Android Question recognize a sound with the FFT library

Nkalampika · Aug 26, 2018

Hello I would like to recognize a sound (beep) that is in a wav file and compare it with a direct sound! how to do it ?

klaus · Aug 27, 2018

Not easy to do, I'm almost sure that it is not possible with the FFT library and an incoming sound in real time.

Nkalampika · Aug 27, 2018

MarkusR · Aug 27, 2018

here was a record from microphone mentioned.
https://www.b4x.com/android/forum/threads/b4x-fft-class.78797/

stevel05 · Aug 27, 2018

Identifying when a sound starts and ends is not too difficult, you would need to parse the incoming data and look for the sound start and end compared to the base silence level. Identifying what that sound is would be far more difficult. You would probably need to delve into the realms of Artificial Intelligence. I couldn't find a ready made java library that would do it.

nkala mpika · Aug 27, 2018

MarkusR · Aug 27, 2018

i think a beep is defined by some simple wave forms, fft should output the used frequencies and u define the freq. range.
for a compare i would put your wave or direct recorded into this fft and save the result, maybe in a sqlite database.
after that u can make a query that give u matching recordsets.

canalrun · Aug 27, 2018

Nkalampika said:
Hello I would like to recognize a sound (beep) that is in a wav file and compare it with a direct sound! how to do it ?

I have done that before – recognize a tone in real time using FFT's. I believe I may have used Klaus' FFT library or I may have used my own. Search this Forum for "Canalrun FFT", maybe I uploaded it, I don't remember.

I captured a short period, may be one half second, of raw, real-time microphone data, performed a 16 point FFT, computed the square root of sum magnitude squared, and checked the bin corresponding to the tone frequency that I was expecting for a power level above the computed background noise. Doing this requires a little signal processing knowledge, but it's not too bad.

I used the first FFT that detected the tone and counted the number of continuous FFT's that contained the tone to estimate the tone duration.

It can be done on a fairly recent device. I believe I was using hardware comparable to an LG G2 to do this.

Barry.

techknight · Aug 30, 2018

canalrun said:
I have done that before – recognize a tone in real time using FFT's. I believe I may have used Klaus' FFT library or I may have used my own. Search this Forum for "Canalrun FFT", maybe I uploaded it, I don't remember.

I captured a short period, may be one half second, of raw, real-time microphone data, performed a 16 point FFT, computed the square root of sum magnitude squared, and checked the bin corresponding to the tone frequency that I was expecting for a power level above the computed background noise. Doing this requires a little signal processing knowledge, but it's not too bad.

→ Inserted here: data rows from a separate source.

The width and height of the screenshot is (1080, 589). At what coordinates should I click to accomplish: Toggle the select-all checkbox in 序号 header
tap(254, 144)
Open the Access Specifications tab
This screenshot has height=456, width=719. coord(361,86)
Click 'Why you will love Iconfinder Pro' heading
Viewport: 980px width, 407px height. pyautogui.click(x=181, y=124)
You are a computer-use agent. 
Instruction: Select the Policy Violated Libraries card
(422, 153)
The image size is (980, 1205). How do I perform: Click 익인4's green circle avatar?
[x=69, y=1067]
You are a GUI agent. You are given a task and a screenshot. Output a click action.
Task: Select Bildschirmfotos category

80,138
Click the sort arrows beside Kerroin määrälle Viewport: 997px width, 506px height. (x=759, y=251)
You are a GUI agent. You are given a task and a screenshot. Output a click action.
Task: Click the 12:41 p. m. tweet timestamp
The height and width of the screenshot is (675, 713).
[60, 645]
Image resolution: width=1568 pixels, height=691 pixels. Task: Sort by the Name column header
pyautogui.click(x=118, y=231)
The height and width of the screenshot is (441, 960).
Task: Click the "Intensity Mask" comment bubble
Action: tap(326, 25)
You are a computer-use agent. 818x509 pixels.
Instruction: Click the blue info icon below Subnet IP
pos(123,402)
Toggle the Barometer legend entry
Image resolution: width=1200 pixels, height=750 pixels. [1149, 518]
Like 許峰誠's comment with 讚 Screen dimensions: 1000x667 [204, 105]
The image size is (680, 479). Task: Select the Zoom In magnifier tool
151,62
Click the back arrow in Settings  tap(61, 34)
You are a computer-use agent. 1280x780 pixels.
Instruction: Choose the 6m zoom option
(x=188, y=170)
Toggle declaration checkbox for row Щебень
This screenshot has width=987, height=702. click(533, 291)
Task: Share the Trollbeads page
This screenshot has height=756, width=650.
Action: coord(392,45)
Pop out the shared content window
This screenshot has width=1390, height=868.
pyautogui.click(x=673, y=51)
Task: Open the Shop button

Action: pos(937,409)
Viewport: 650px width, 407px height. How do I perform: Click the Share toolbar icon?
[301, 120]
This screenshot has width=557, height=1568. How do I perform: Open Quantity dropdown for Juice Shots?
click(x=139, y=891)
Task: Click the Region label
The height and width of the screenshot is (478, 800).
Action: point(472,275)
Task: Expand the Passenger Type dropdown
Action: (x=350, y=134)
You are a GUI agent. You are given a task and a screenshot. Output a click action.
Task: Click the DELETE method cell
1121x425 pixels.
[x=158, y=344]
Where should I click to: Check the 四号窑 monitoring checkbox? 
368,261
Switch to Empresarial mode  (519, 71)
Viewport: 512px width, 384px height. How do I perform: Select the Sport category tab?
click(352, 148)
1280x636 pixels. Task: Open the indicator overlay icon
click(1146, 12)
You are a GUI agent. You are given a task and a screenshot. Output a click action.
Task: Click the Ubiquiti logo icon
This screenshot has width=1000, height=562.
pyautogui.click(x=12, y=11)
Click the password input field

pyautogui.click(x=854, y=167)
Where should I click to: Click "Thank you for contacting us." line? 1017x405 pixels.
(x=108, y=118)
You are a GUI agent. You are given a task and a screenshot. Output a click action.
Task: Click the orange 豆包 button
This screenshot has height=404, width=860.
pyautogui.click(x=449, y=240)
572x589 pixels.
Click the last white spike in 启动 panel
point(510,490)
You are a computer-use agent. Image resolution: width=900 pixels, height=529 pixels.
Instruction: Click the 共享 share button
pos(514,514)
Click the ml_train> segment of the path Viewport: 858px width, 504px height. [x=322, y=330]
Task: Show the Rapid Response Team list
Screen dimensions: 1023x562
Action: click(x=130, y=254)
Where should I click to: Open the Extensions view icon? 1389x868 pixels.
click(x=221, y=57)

I used the first FFT that detected the tone and counted the number of continuous FFT's that contained the tone to estimate the tone duration.

It can be done on a fairly recent device. I believe I was using hardware comparable to an LG G2 to do this.

Barry.

I did a quick search, You didnt post anything of yours anywhere. Could you? I need something similar to detect a coach whistle which actually has 3 different frequencies an a beat frequency created by the 3 coupled together.

canalrun · Aug 30, 2018

techknight said:
I did a quick search, You didnt post anything of yours anywhere. Could you? I need something similar to detect a coach whistle which actually has 3 different frequencies an a beat frequency created by the 3 coupled together.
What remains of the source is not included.